## Extrait du texte:
● ● ●

Bienvenue chez nous au Manitoba. Le nom de notre province vient du mot algonquin manitou qui signifie en français « esprit » ou « entité spirituelle ». Ce nom fut suggéré à John A. Macdonald par le héros métis Louis Riel.

Lors de l’entrée du Manitoba dans la confédération en 1870, nous étions largement majoritaires. Aujourd’hui, bien que notre nombre soit en légère augmentation (de 47 100 en 2006 à 47 670 en 2011), notre pourcentage global est en perte de vitesse par rapport à l’anglais (de 4,2% en 2006 à 4,0% en 2011).

[1] Environ la moitié d’entre nous parle encore régulièrement le français à la maison. Environ les deux tiers des nôtres vivent dans la capitale, Winnipeg; nous sommes concentrés dans les quartiers de Saint-Boniface, Saint-Vital et Saint-Norbert.

● ● ●

## Données étudiées:
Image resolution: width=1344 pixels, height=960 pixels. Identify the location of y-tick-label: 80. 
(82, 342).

● ● ●

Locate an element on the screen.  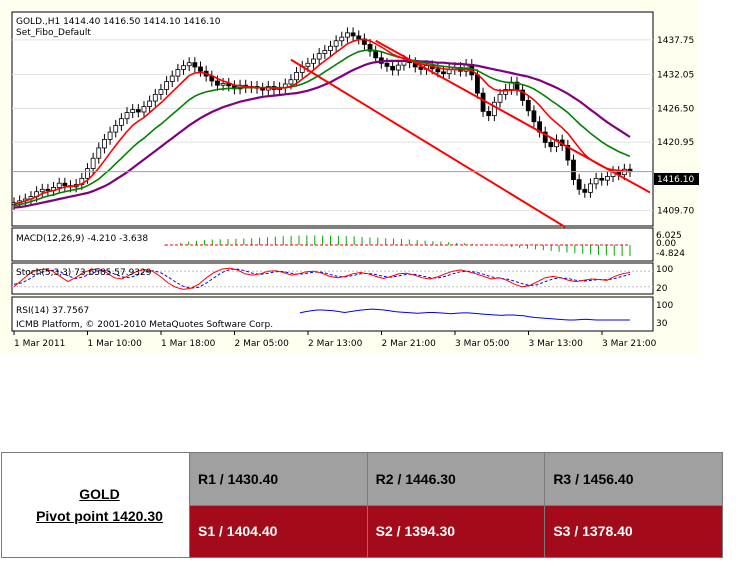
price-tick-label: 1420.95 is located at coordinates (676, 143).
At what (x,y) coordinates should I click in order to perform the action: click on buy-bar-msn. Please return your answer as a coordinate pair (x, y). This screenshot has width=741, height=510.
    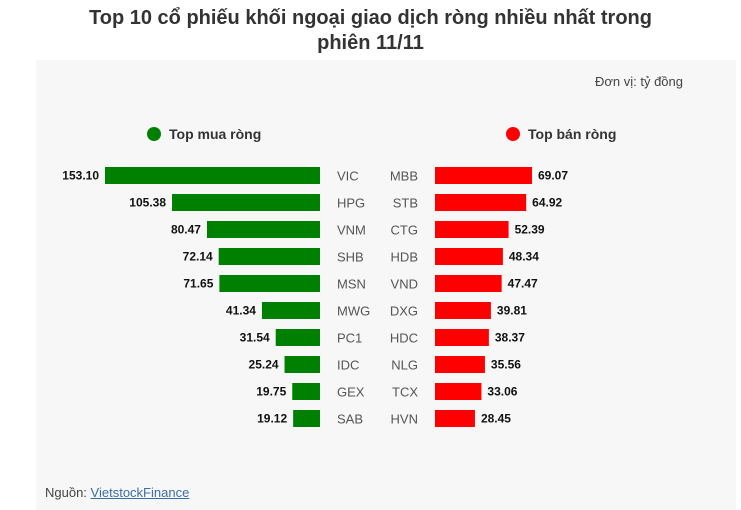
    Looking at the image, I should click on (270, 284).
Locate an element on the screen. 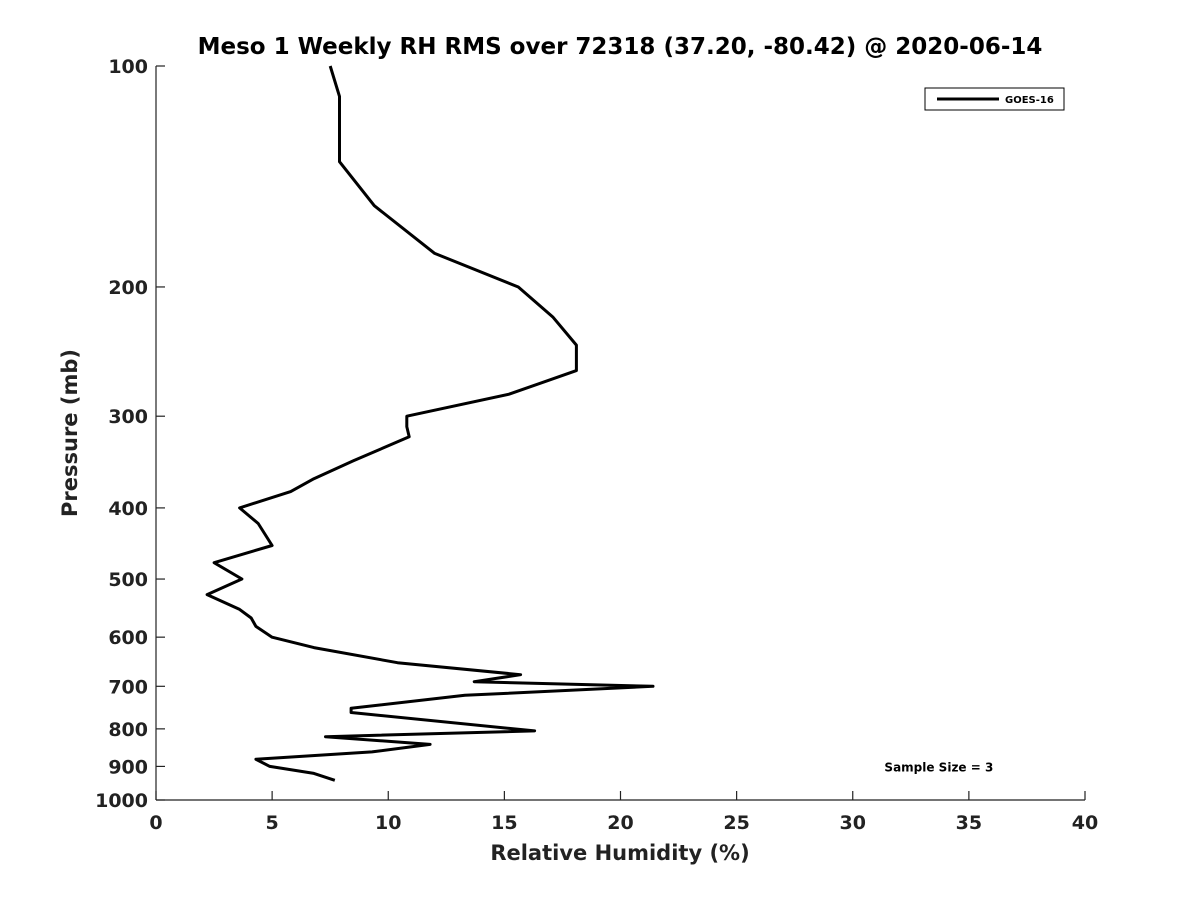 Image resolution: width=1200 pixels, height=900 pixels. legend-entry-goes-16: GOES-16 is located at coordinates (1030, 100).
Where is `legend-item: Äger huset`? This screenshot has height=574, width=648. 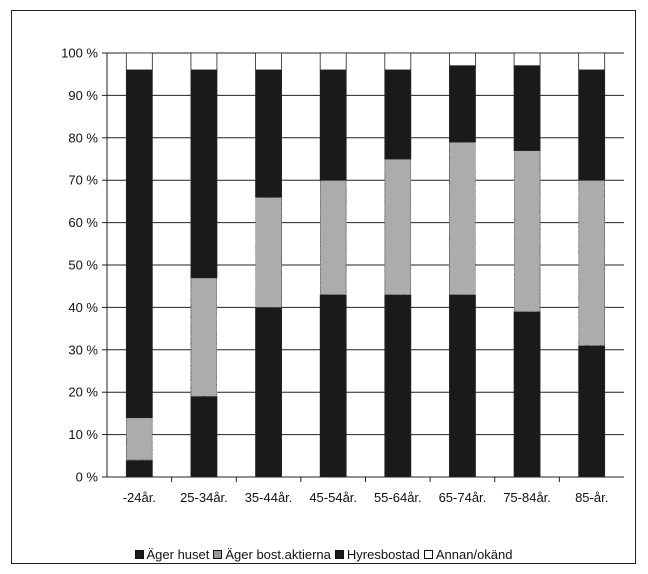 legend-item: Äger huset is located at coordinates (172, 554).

● ● ●

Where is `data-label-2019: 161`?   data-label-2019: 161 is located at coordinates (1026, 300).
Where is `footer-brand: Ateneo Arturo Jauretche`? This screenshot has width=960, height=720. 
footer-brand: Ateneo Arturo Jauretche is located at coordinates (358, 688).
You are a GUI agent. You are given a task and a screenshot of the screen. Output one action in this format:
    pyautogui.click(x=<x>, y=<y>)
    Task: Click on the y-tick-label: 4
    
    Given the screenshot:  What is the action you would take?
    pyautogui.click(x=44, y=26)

● ● ●

Relevez tous les quartiers de Winnipeg nommés dans le texte sur le Manitoba.

Saint-Boniface, Saint-Vital, Saint-Norbert